Recently, I treated Emma from Bristol who developed very large, uncomfortable varicose veins around her vulva and upper thigh during pregnancy. After she had her baby, the veins around her vulva disappeared but the veins in her thigh persisted and gradually got worse. Her duplex ultrasound scan showed that the veins in her thigh were filling from her ovaries.

She had a condition called “Ovarian Vein Reflux”. The treatment for this is controversial, but my approach is to treat these veins with ultrasound guided foam sclerotherapy unless there are symptoms of pelvic pain, bladder irritation or pain during intercourse. So far, the results of foam sclerotherapy for this condition have been very good.

Ovarian Reflux

Here we can see Emma’s clinical photographs taken before and after treatment. After ultrasound guided foam sclerotherapy, all the discomfort and pain in her leg have gone and her leg looks much improved.

After Foam Sclerotherapy

As this is a controversial topic, I have invited are my colleague and good friend Philip Coleridge Smith to review the medical literature and share his own personal experience. Philip has a large venous practice in London and the south-east.



Philip Coleridge Smith

Consultant Vascular Surgeon and Reader in Surgery, UCL Medical School
Medical  Director, British Vein Institute
President, British Society of Sclerotherapists

” I have treated many patients with varicose veins over the years but only occasionally have I needed to treat the ovarian veins. These pass up the back of the abdomen and drain into the renal vein on the left and the inferior vena cava on the right.

Following pregnancy the valves in these veins may become incompetent allowing reverse flow towards the ovaries.
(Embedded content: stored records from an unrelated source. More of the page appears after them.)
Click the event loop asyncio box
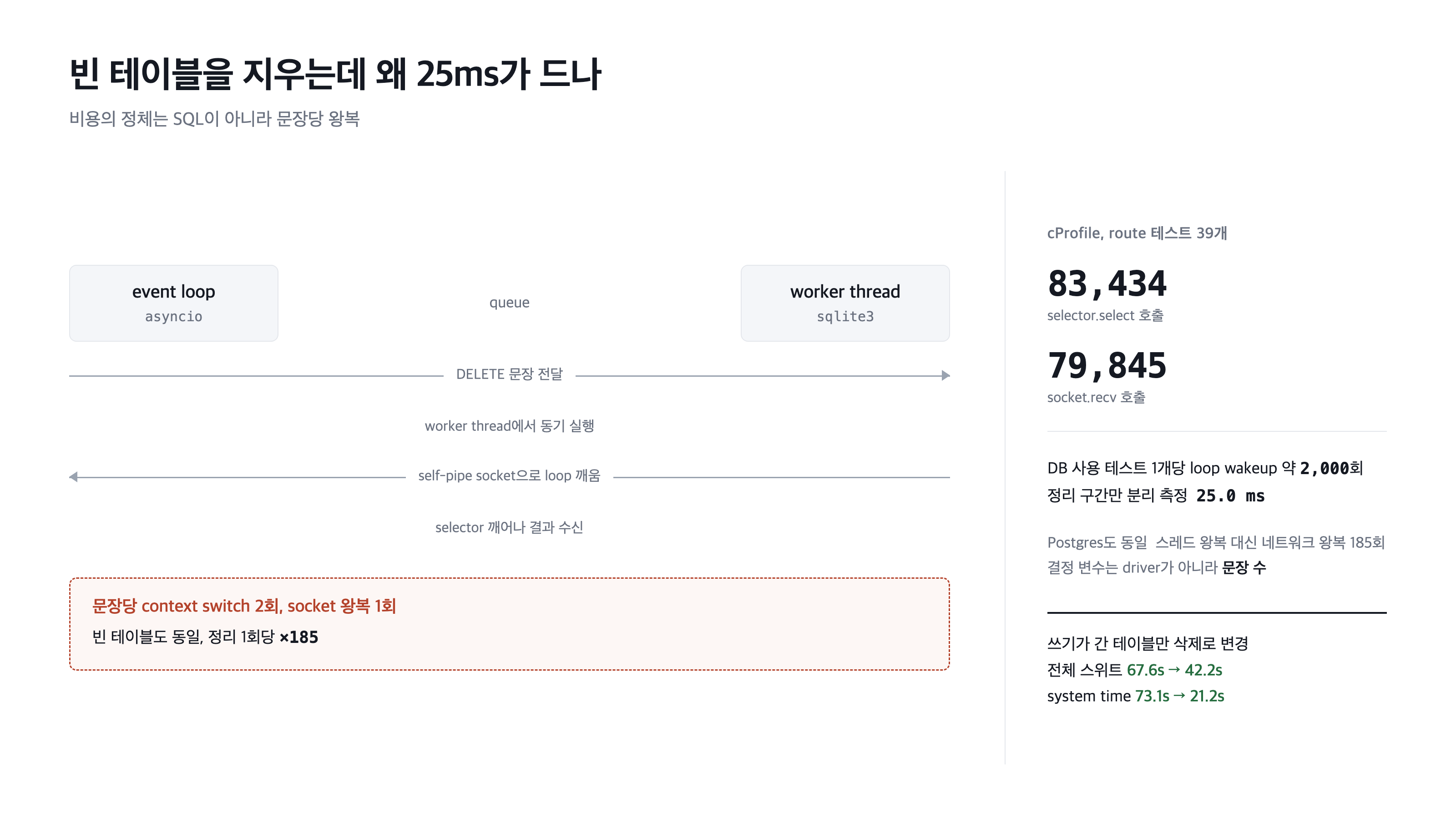This screenshot has height=819, width=1456. tap(173, 303)

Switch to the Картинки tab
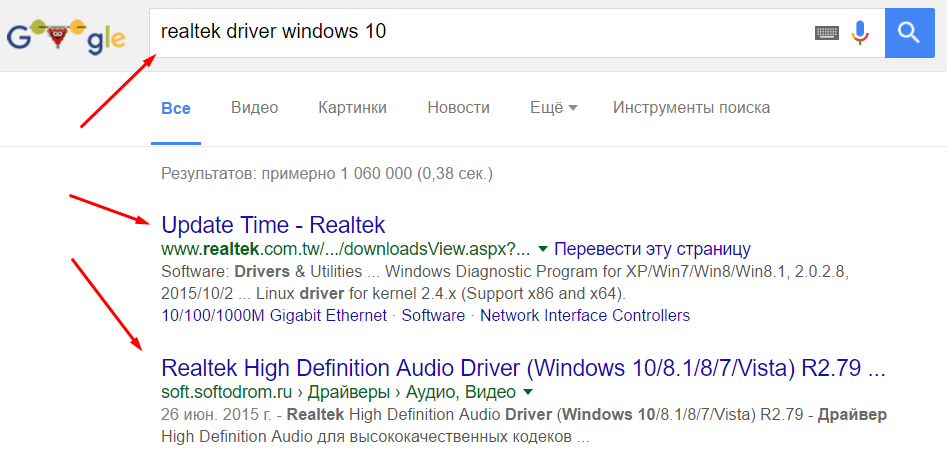tap(352, 108)
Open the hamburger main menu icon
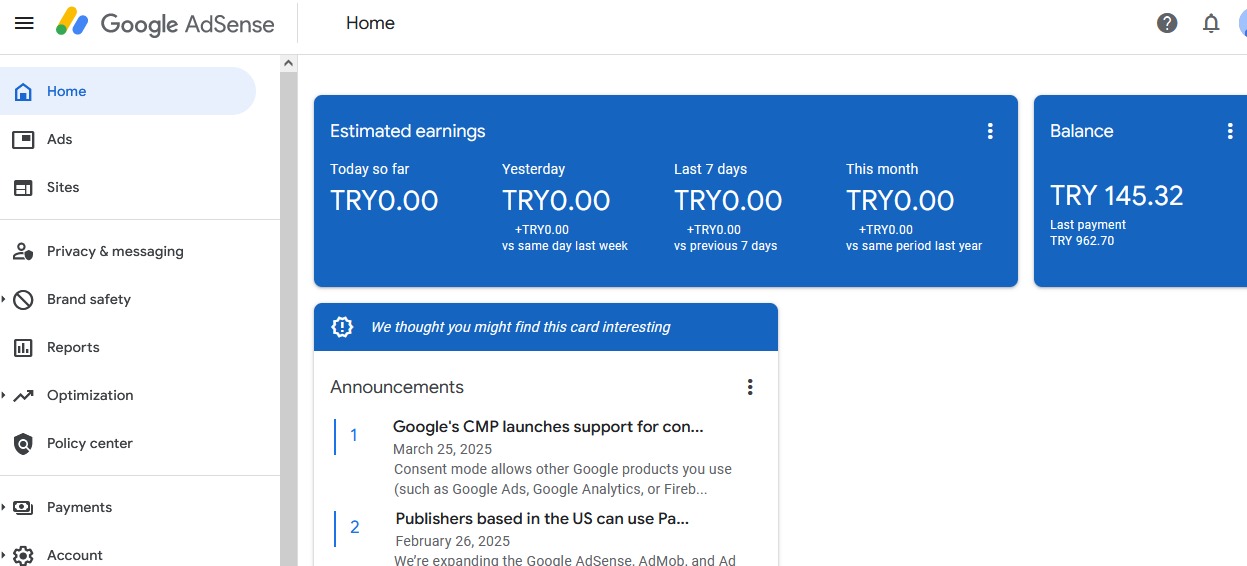1247x566 pixels. 24,23
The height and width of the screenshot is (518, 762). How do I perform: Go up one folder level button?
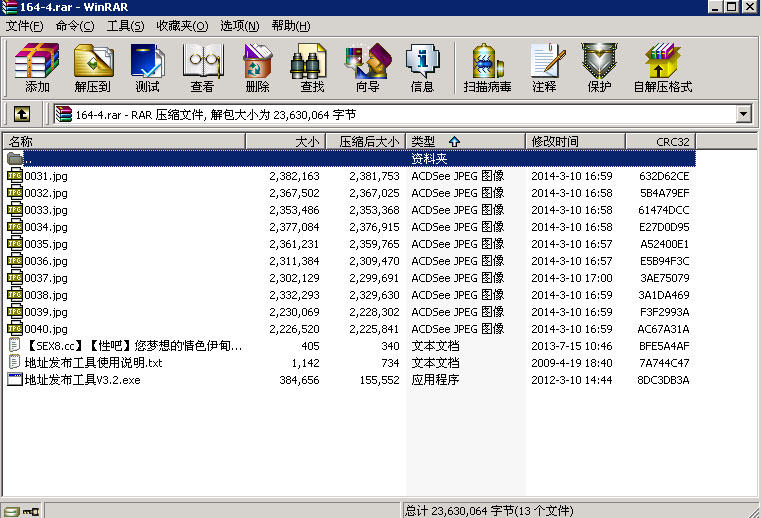point(21,114)
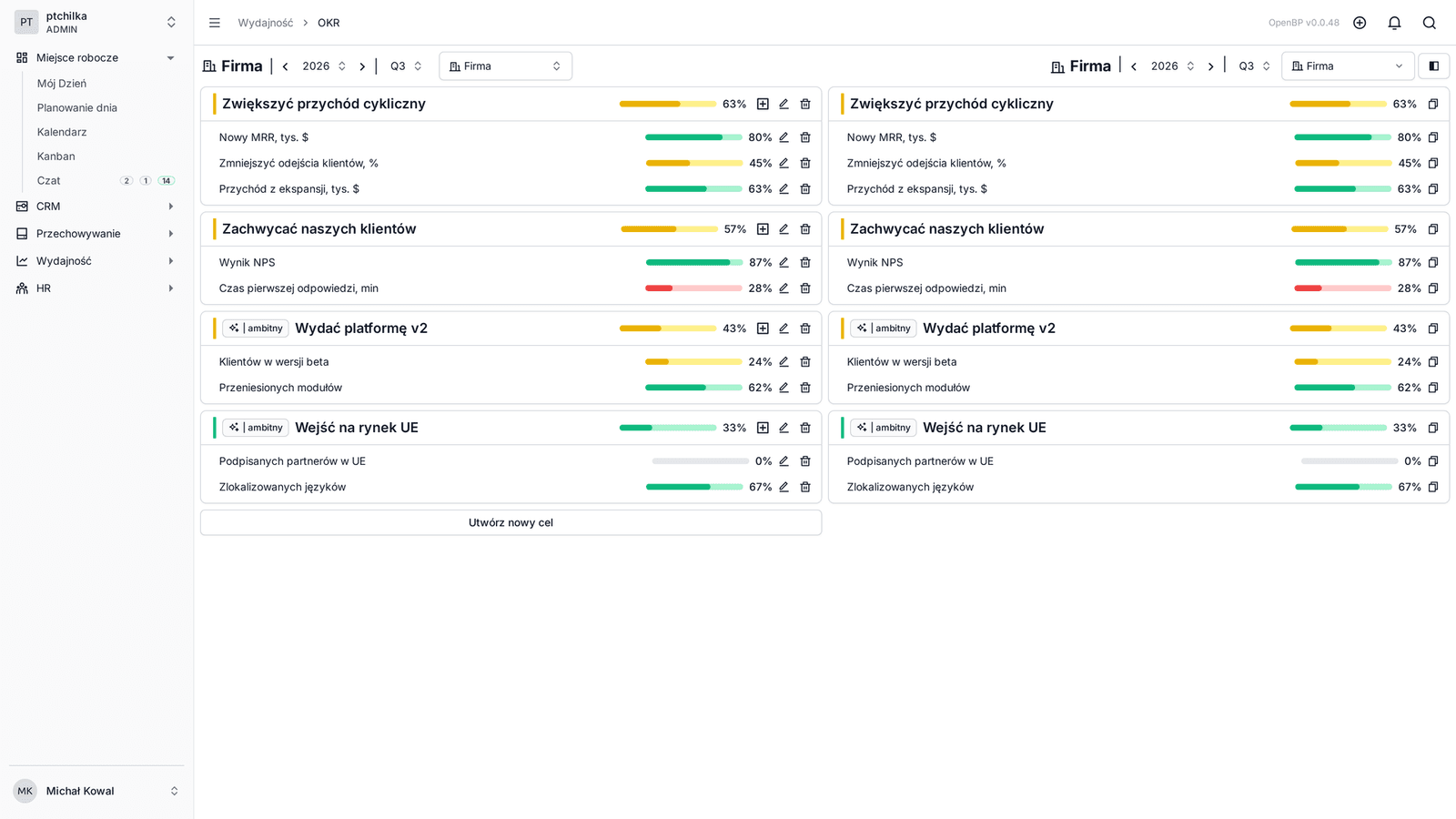
Task: Click the plus circle icon near OpenBP version
Action: click(x=1360, y=23)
Mark Whiteley of the Whiteley Clinic has investigated women attending his clinic for varicose veins in the leg and found that about 1 in 6 patients have varicose veins in the pelvis.

But is this a problem? Mr Whiteley’s paper on the subject does not  address this issue. In fact, I have seen thousands of patients with varicose veins but in only a handful did symptoms appear to arise from ovarian vein incompetence. The classical syndrome is referred to a ‘pelvic congestion syndrome’ in which a heavy dull pain  arises in the pelvis and is worse on standing. Urgency of micturition can be a problem as can post-coital pain. In this group of patients, ligation or embolisation of the ovarian veins results in considerable improvement in symptoms.

A further group of patients have varicose veins in the leg descending over the inside of the thigh in the pudendal region. The origin of these veins is the pelvic varices filled from ovarian veins. All of the patients that I have seen so far have been free of pelvic symptoms but are troubled by the leg veins, which can caused marked aching.

Recently I have seen a number of patients with pudendal varices who have undergone ovarian vein embolisation. This resulted in no improvement in the appearance of the varicose veins in the legs or in the symptoms arising from the veins. My usual treatment in this group of patients is to use ultrasound guided foam sclerotherapy to treat all the veins in the legs. I don’t do any treatment for the ovarian veins unless pelvic congestion syndrome is present. I have found that this strategy leads to long lasting relief from the pudendal varices and any symptoms arising from them. I have provided this treatment in patients who have undergone ovarian vein embolisation as well as many who have not. Both groups of patients were very grateful for the freedom from leg symptoms.

From my personal observations I have concluded that ovarian vein embolisation procedures are not appropriate and that they are potentially hazardous in patients with pudendal varices. This treatment is only necessary to treat pelvic congestion syndrome. ”

Thank you Philip for sharing your expertise.